◆ **Dataset records**:
########
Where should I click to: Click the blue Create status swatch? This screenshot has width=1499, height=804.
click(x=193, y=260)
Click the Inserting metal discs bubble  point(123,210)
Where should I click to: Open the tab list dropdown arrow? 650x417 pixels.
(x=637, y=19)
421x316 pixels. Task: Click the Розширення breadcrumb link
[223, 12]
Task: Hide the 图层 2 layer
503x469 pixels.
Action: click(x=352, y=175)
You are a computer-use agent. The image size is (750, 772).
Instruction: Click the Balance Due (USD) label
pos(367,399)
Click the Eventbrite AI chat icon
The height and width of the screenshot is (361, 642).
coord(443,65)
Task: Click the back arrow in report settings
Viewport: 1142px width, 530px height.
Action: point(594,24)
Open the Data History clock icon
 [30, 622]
########
◆ **Exercise prompt**: The entire listing is to be repeated exactly.

◆ **Solution**:
Where should I click to: Click the blue Create status swatch? This screenshot has width=1499, height=804.
click(x=193, y=260)
Click the Inserting metal discs bubble  point(123,210)
Where should I click to: Open the tab list dropdown arrow? 650x417 pixels.
(x=637, y=19)
421x316 pixels. Task: Click the Розширення breadcrumb link
[223, 12]
Task: Hide the 图层 2 layer
503x469 pixels.
Action: click(x=352, y=175)
You are a computer-use agent. The image size is (750, 772).
Instruction: Click the Balance Due (USD) label
pos(367,399)
Click the Eventbrite AI chat icon
The height and width of the screenshot is (361, 642).
coord(443,65)
Task: Click the back arrow in report settings
Viewport: 1142px width, 530px height.
Action: point(594,24)
Open the Data History clock icon
 [30, 622]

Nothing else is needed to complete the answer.